The Department of Energy estimates that data centers accounted for 4.4% of U.S. power consumption in 2023. By 2028, data centers could account for 6.7% to 12% of U.S. power consumption. By 2050, the electricity consumed for commercial computing is forecast to surpass any other end use in the commercial sector, including lighting, space cooling, and ventilation.
Amidst this backdrop, grid operators and state regulators are actively developing new policies to manage surging data center demand and grid stability impacts. Meanwhile, electric utilities are exploring AI-enabled solutions to address the very infrastructure challenges AI creates.
Key Takeaways
AI data centers are transforming electricity demand, making reliable, rapid power supply a critical factor in national competitiveness and security.
With speed-to-power being an important consideration for data center developers, technology companies are exploring innovative approaches to ensure electricity supply for planned data centers.
Proactive collaboration between utilities, regulators, and technology leaders will be essential to accelerate infrastructure upgrades, streamline permitting, and ensure that the grid can reliably support growing AI-driven loads.
Brief Primer on the AI Technology Stack
The AI tech stack is a layered framework essential for building, deploying, and scaling artificial intelligence solutions in modern enterprises.
It consists of three main layers (see Figure 1):
- Infrastructure: Includes AI data centers, specialized chips (e.g., graphic processing units or GPUs), and core resources such as land, electricity, and connectivity.
- Platform: Encompasses AI software components, high-quality data management, and foundation models (large, pre-trained AI models). This layer enables rapid development, orchestration, and customization of AI solutions for diverse business needs.
- Applications: Features AI-infused software and smart devices that deliver intelligent automation, analytics, and user experiences.
FIGURE 1
The AI Technology Stack
Source: Microsoft
The Data Center Business Model: Turning FLOPS into Money
Next-generation data centers or “AI factories” are being designed specifically to maximize AI output and efficiency. These factories treat AI models as assembly lines, turning electricity and data into knowledge and profits (see Figure 2).
Key business model considerations include:
- Compute Power: The raw computing strength of an AI factory is measured in FLOPS (floating-point operations per second). In simple terms, a FLOP is a single mathematical calculation. Higher FLOPS means the factory can handle more complex AI tasks faster.
- Token Output: A token in AI is the smallest unit of data—such as a word, part of a word, or symbol—that an AI model processes to understand input and generate outputs like text or insights. AI factories generate revenue primarily through token production during inference (when the model responds to user requests). Each request processes and outputs billable tokens, directly linking factory output to revenue streams like API usage fees.

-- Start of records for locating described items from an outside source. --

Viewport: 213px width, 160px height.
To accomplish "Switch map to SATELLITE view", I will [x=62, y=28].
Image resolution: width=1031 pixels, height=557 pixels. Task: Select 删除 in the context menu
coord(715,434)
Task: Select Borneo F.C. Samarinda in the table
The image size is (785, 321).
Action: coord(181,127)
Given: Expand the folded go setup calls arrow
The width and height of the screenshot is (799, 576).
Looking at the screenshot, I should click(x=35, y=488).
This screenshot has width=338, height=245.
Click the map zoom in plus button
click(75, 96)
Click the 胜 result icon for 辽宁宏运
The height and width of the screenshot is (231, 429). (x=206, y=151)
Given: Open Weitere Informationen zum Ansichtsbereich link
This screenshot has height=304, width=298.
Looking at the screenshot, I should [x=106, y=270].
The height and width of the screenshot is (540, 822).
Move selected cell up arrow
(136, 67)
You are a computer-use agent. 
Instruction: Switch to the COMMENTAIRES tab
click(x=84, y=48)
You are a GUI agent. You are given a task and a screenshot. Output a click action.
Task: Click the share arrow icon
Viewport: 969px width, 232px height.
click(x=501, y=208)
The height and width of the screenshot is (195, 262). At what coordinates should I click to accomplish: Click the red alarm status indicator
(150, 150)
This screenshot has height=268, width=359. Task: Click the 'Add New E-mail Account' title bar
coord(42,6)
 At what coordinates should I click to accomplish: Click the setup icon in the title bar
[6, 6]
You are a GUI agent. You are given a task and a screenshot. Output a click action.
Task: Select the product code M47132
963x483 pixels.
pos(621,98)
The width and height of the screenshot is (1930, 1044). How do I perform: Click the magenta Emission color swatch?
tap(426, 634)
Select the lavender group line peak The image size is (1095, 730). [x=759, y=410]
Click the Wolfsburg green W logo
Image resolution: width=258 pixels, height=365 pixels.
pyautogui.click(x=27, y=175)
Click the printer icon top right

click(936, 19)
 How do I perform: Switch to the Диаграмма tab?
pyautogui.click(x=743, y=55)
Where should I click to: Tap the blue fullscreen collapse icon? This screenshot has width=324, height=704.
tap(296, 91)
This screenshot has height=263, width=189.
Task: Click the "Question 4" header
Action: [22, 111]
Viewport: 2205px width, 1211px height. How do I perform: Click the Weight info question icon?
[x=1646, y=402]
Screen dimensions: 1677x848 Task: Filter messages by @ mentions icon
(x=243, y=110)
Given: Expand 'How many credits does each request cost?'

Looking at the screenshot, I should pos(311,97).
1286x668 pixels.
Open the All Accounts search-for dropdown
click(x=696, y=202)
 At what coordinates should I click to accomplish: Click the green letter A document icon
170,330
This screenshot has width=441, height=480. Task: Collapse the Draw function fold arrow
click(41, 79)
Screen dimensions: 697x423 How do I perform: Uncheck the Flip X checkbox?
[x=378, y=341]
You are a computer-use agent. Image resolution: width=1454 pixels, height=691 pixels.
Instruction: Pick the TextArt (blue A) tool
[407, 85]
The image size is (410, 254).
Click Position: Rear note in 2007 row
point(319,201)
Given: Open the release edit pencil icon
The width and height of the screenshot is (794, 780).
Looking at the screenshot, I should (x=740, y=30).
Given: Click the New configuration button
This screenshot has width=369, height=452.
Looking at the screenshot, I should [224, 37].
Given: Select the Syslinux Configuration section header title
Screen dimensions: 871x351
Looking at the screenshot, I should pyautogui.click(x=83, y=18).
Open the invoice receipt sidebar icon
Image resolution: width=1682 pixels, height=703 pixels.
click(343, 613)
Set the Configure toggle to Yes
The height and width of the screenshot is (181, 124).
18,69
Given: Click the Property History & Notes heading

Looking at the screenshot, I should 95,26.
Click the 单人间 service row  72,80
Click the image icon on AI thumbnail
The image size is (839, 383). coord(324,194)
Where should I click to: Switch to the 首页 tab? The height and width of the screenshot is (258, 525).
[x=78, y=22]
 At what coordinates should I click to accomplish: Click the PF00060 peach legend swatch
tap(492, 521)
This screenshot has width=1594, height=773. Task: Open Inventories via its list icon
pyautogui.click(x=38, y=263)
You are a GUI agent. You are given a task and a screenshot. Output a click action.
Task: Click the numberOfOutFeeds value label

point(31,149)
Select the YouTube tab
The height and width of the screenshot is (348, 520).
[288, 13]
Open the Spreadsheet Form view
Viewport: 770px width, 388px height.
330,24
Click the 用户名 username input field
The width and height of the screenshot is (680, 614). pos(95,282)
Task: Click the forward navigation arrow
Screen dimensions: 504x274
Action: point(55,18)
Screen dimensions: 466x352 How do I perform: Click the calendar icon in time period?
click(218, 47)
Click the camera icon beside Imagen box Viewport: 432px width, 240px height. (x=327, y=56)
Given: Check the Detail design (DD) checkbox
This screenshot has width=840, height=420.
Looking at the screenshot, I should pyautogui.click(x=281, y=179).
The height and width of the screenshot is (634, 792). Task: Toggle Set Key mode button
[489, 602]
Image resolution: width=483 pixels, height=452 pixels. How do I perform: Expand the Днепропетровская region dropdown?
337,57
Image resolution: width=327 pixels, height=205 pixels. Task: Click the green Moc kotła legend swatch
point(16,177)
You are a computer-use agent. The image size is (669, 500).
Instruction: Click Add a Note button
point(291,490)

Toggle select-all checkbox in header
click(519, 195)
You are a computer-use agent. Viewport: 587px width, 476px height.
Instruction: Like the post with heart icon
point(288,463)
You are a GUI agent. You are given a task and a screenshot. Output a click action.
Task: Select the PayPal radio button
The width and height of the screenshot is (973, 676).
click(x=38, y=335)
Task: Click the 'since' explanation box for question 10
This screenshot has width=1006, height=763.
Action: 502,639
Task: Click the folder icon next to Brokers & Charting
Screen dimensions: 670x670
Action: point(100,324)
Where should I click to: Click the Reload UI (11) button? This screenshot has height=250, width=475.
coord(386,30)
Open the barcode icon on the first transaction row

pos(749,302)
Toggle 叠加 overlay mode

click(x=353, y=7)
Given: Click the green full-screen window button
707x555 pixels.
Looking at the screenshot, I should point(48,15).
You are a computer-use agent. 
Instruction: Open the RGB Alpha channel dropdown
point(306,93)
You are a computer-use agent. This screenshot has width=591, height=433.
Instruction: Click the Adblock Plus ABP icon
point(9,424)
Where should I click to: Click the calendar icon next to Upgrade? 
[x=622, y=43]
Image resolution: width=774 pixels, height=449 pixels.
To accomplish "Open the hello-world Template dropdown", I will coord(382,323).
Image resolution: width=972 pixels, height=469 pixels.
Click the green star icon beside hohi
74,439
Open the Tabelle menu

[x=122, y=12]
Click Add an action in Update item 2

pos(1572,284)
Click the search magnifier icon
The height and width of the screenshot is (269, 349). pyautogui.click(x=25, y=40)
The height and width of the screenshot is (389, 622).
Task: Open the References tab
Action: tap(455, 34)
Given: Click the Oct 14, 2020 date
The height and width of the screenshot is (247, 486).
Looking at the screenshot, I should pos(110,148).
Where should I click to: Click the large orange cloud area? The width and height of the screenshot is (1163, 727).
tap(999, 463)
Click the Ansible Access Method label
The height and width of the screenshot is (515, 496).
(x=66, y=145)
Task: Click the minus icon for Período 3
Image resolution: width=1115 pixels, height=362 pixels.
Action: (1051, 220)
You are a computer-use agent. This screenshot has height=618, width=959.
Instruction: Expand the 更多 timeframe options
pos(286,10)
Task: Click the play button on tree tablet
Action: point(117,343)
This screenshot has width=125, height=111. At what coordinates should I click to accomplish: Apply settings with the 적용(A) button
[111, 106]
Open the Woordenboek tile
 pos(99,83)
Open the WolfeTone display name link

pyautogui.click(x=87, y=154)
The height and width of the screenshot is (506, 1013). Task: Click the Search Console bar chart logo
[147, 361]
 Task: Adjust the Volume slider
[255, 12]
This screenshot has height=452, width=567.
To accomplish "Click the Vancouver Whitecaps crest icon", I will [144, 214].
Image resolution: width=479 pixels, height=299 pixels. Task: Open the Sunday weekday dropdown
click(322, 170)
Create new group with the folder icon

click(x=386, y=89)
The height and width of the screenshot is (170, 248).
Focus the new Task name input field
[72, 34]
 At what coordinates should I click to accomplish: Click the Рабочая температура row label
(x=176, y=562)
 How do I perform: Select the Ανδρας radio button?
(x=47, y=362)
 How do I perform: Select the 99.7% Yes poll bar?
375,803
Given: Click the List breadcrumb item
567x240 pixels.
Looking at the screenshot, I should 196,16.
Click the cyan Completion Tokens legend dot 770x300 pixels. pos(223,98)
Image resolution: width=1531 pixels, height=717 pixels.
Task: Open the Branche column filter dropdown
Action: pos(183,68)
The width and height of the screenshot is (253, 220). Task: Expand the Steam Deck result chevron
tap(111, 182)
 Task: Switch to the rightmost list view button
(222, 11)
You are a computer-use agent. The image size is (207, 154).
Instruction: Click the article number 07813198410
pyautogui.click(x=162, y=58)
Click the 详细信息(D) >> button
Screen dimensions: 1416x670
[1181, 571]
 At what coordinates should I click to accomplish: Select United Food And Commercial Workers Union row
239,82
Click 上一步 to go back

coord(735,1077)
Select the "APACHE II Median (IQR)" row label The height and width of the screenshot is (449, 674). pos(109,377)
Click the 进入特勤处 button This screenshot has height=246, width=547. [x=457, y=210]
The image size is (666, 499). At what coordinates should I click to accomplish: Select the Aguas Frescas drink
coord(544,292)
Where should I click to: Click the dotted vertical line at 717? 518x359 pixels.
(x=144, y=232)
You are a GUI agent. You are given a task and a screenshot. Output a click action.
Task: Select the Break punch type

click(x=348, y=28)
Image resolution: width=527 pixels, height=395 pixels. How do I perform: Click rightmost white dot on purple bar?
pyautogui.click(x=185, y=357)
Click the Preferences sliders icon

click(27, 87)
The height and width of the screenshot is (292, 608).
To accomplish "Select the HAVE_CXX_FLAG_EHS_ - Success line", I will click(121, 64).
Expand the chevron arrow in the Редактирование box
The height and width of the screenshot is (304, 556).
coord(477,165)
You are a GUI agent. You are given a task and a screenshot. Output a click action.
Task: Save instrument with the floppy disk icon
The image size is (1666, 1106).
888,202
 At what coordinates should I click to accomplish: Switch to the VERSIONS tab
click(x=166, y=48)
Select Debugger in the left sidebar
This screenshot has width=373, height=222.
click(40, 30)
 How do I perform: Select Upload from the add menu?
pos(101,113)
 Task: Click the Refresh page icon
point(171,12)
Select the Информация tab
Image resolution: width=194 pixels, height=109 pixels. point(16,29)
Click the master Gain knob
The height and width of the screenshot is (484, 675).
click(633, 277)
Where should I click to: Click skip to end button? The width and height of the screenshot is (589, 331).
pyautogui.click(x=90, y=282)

- Tokens per MW: A key efficiency metric for AI data centers, as it directly connects energy consumption to AI productivity (i.e., tokens generated per second) and revenue potential.
FIGURE 2
AI Data Center or “Factory” Business Model
Source: ScottMadden
The Data Center Business Model (Cont.)
The pace of technology advancements will also impact AI factories. Over the last eight years, the performance of NVIDIA GPUs (measured in FLOPS) increased 225%, while data center power use declined 43% (see Figure 3). However, it is unclear the degree to which efficiency gains might offset, in part, the expected exponential growth in data center activity.
FIGURE 3
Performance of NVIDIA GPUs over Time, 2016-2024
Note: 1GPT-MoE Inference Workload = A type of workload where a GPT-style model with a Mixture-of-Experts (MoE) architecture is used for inference (i.e., making predictions). Annual token revenue assumes a $0.01 per token cost. EF means exaflop, a measure of performance for a supercomputer that can calculate at least one quintillion floating point operations per second.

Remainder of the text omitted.